Stored data
Content starts

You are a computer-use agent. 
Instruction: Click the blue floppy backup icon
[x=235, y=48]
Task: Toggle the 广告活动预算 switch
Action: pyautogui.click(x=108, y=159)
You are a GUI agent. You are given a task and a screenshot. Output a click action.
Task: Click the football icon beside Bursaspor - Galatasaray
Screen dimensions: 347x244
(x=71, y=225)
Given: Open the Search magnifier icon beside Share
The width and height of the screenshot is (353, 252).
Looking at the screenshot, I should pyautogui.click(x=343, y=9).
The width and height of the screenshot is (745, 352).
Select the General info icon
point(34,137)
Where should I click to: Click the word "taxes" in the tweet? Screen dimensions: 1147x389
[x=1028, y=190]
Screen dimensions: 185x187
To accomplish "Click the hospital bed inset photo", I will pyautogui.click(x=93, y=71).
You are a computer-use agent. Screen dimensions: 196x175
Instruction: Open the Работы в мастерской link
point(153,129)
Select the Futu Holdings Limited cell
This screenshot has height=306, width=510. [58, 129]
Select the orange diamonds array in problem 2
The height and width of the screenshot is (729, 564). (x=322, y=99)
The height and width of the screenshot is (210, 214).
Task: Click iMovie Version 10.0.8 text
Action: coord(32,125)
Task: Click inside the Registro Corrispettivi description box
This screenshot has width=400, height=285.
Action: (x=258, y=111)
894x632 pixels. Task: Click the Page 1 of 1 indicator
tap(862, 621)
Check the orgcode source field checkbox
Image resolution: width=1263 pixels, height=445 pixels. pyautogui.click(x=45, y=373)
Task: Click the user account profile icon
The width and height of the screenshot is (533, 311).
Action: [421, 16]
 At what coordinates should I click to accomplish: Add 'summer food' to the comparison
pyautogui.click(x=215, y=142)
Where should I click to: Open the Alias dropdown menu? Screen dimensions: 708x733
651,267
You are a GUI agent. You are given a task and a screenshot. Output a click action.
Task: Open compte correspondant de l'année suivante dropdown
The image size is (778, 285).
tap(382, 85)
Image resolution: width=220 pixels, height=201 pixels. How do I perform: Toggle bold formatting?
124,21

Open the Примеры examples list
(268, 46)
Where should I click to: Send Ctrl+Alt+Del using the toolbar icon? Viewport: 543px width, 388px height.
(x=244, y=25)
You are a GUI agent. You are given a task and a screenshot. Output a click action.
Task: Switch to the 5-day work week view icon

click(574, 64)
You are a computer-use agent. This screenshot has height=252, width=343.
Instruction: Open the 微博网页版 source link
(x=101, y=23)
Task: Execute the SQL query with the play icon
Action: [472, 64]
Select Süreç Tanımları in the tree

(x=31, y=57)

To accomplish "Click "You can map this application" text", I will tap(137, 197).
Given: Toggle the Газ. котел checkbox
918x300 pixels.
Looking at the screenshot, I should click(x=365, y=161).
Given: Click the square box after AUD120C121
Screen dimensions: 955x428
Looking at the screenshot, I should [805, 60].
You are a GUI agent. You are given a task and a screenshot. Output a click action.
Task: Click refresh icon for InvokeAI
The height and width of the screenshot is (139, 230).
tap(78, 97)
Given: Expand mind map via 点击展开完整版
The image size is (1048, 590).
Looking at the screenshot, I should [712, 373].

Content ends

→ Directions for this task: Repeat each line above exactly as it stands.

→ Answer for the task:
You are a computer-use agent. 
Instruction: Click the blue floppy backup icon
[x=235, y=48]
Task: Toggle the 广告活动预算 switch
Action: pyautogui.click(x=108, y=159)
You are a GUI agent. You are given a task and a screenshot. Output a click action.
Task: Click the football icon beside Bursaspor - Galatasaray
Screen dimensions: 347x244
(x=71, y=225)
Given: Open the Search magnifier icon beside Share
The width and height of the screenshot is (353, 252).
Looking at the screenshot, I should pyautogui.click(x=343, y=9).
The width and height of the screenshot is (745, 352).
Select the General info icon
point(34,137)
Where should I click to: Click the word "taxes" in the tweet? Screen dimensions: 1147x389
[x=1028, y=190]
Screen dimensions: 185x187
To accomplish "Click the hospital bed inset photo", I will pyautogui.click(x=93, y=71).
You are a computer-use agent. Screen dimensions: 196x175
Instruction: Open the Работы в мастерской link
point(153,129)
Select the Futu Holdings Limited cell
This screenshot has height=306, width=510. [58, 129]
Select the orange diamonds array in problem 2
The height and width of the screenshot is (729, 564). (x=322, y=99)
The height and width of the screenshot is (210, 214).
Task: Click iMovie Version 10.0.8 text
Action: coord(32,125)
Task: Click inside the Registro Corrispettivi description box
This screenshot has width=400, height=285.
Action: (x=258, y=111)
894x632 pixels. Task: Click the Page 1 of 1 indicator
tap(862, 621)
Check the orgcode source field checkbox
Image resolution: width=1263 pixels, height=445 pixels. pyautogui.click(x=45, y=373)
Task: Click the user account profile icon
The width and height of the screenshot is (533, 311).
Action: [421, 16]
 At what coordinates should I click to accomplish: Add 'summer food' to the comparison
pyautogui.click(x=215, y=142)
Where should I click to: Open the Alias dropdown menu? Screen dimensions: 708x733
651,267
You are a GUI agent. You are given a task and a screenshot. Output a click action.
Task: Open compte correspondant de l'année suivante dropdown
The image size is (778, 285).
tap(382, 85)
Image resolution: width=220 pixels, height=201 pixels. How do I perform: Toggle bold formatting?
124,21

Open the Примеры examples list
(268, 46)
Where should I click to: Send Ctrl+Alt+Del using the toolbar icon? Viewport: 543px width, 388px height.
(x=244, y=25)
You are a GUI agent. You are given a task and a screenshot. Output a click action.
Task: Switch to the 5-day work week view icon

click(574, 64)
You are a computer-use agent. This screenshot has height=252, width=343.
Instruction: Open the 微博网页版 source link
(x=101, y=23)
Task: Execute the SQL query with the play icon
Action: [472, 64]
Select Süreç Tanımları in the tree

(x=31, y=57)

To accomplish "Click "You can map this application" text", I will tap(137, 197).
Given: Toggle the Газ. котел checkbox
918x300 pixels.
Looking at the screenshot, I should click(x=365, y=161).
Given: Click the square box after AUD120C121
Screen dimensions: 955x428
Looking at the screenshot, I should [805, 60].
You are a GUI agent. You are given a task and a screenshot. Output a click action.
Task: Click refresh icon for InvokeAI
The height and width of the screenshot is (139, 230).
tap(78, 97)
Given: Expand mind map via 点击展开完整版
The image size is (1048, 590).
Looking at the screenshot, I should [712, 373].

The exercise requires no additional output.